Oligo-DNA microarrays were developed in common wheat, and these microarrays were designed to include approximately 32,000 distinctive genes characterized by several expressed sequence tags (ESTs). To classify the salinity-stress responsive genes, the expression profiles of transcripts that responded to stress were examined using microarrays. It was concluded that 5996 genes were verified by more than a 2-fold change in expression. These genes were categorized into twelve groups based on gene expression patterns [165]. Transcription-regulator activity, DNA binding, and the genes’ assigned transcription factor functions were preferentially classified as immediate response genes. In wheat, candidate genes were identified as involved in salinity-stress tolerance [165,166]. These genes are active in the regulation of transcription [112,143] and the signal transduction that is engaged in metabolic pathways [167] or acting as ion transporters [168]. cDNA library in yeast (Saccharomyces cerevisiae) was examined using a synthetic medium augmented with excessive salt concentrations (900 mM). A few clones showed comparatively improved growth. The notorious clones bore the Guanyl transferase (OsMPG1) mannose-1-phosphate gene [133]. Extreme salinity stress was significantly linked with the transcription factors of four tomato genes from the family of zinc finger. There has been prior evidence of the relationship between zinc finger transcription factors and plant salinity tolerance [169,170]. Overexpression of OSISAP1 in transgenic tobacco resulted in tolerance to salinity, dehydration, and cold stress in the new sprouts [171].

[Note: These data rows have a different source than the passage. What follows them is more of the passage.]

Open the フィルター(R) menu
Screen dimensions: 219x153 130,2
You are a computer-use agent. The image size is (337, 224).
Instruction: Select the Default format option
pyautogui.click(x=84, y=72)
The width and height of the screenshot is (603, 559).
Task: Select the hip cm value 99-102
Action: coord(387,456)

A microarray containing 384 genes associated with stress responses was used in Medicago truncatula genotypes (Jemalong A17 and 108-R) to compare rooting gene expression during salt stress. The homolog of flora TFIIIA-related TF, MtZpt2-1, and COLD-REGULATEDA1 genes were known to regulate the previous genes and were acknowledged in Jemalong A17 stress-tolerant genotypes. Two MtZpt2 Transcription factors (MtZpt2-1 and MtZpt2-2) have shown increased expression in the roots compared to 108-R [172]. Salinity stress is attributed to diverse stresses that persuade overlapping patterns in gene expression. For example, in an investigation of 8100 A. thaliana genes, approximately 2400 genes were reported to have a widespread expression in exposure to salt, oxidative and cold stress [92]. In addition, 23 genes were reported against NaCl stress. This also accounted for a small percentage of DEGs, including encoding transcription factors WOX2 and BZIP3, calcium-binding protein CML42, ubiquitin-protein ligase UBC17, and IDA-like 5 protein [92]. Most prominently, synthesized isiA encoded a novel chlorophyll (Chl)-binding protein [173] (Table 3).